The aim of the study was to develop the Japanese versions of Executive Interview (J-EXIT25) and Executive Clock Drawing Task (J-CLOX) and to evaluate the aspects of executive function that these two tests will be examining.
Methods:
The concurrent validity and reliability of J-EXIT25 and J-CLOX were first examined in all participants (n = 201). Next, the relationship between the two tests was examined using receiver operating characteristic (ROC), correlation, and regression analyses in healthy participants (n = 45) and participants with mild cognitive impairment (n = 36) and dementia (n = 95).
Results:
Satisfactory concurrent validity and reliability of J-EXIT25 and J-CLOX were shown. ROC analysis indicated that J-EXIT25 and J-CLOX1 were superior to the Frontal Assessment Battery, but inferior to the Mini-Mental State Examination (MMSE), in discriminating between non-dementia and dementia.
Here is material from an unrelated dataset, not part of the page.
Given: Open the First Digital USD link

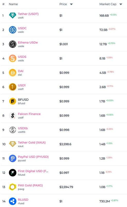Looking at the screenshot, I should click(x=33, y=171).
J-EXIT25, J-CLOX1, and J-CLOX2 scores were significantly correlated with age, scores on the MMSE, Instrumental Activities of Daily Living (IADL) and Physical Self-Maintenance Scale (PSMS), and care level. In stepwise regression analyses of IADL scores, MMSE and J-EXIT25 were significantly independent predictors in men, and MMSE, age, and J-CLOX1 were significantly independent predictors in women. J-EXIT25, MMSE, and J-CLOX1 were significantly independent predictors in stepwise regression analysis of PSMS scores, and J-EXIT25 was the only significantly independent predictor in stepwise regression analysis of care level.
Conclusions:
J-EXIT25 and J-CLOX are valid and reliable instruments for assessment of executive function in older people. The present results suggest that these tests have common and distinct psychometric properties in the assessment of executive function.